◆ Data listing:
--- Begin ---
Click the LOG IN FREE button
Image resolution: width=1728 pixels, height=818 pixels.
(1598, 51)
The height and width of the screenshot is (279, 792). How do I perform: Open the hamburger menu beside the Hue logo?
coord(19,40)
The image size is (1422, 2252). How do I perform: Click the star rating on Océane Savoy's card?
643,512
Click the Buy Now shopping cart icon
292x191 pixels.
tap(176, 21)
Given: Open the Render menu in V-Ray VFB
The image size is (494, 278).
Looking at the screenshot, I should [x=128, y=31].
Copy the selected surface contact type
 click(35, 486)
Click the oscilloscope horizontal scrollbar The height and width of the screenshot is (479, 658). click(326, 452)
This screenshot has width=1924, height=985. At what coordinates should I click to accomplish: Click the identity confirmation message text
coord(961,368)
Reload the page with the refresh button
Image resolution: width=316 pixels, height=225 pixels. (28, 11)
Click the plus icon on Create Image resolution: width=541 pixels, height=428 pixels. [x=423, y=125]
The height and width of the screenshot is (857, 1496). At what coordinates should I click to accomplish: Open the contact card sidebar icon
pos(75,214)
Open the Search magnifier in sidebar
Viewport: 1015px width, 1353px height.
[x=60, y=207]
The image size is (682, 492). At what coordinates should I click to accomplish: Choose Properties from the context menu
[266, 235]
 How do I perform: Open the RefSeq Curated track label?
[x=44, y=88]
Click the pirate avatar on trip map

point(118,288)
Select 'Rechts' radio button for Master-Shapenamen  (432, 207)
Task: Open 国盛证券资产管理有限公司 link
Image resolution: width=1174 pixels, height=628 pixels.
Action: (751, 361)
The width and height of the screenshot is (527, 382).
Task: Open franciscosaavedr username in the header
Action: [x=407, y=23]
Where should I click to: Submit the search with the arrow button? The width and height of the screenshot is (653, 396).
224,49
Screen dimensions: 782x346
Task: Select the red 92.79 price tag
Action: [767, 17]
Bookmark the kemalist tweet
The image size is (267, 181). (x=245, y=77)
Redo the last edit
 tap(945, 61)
--- End ---
Identify each line in the entries above that contains the word "size" and copy every such line.

The image size is (1422, 2252). How do I perform: Click the star rating on Océane Savoy's card?
The image size is (494, 278).
The image size is (682, 492). At what coordinates should I click to accomplish: Choose Properties from the context menu
The image size is (267, 181). (x=245, y=77)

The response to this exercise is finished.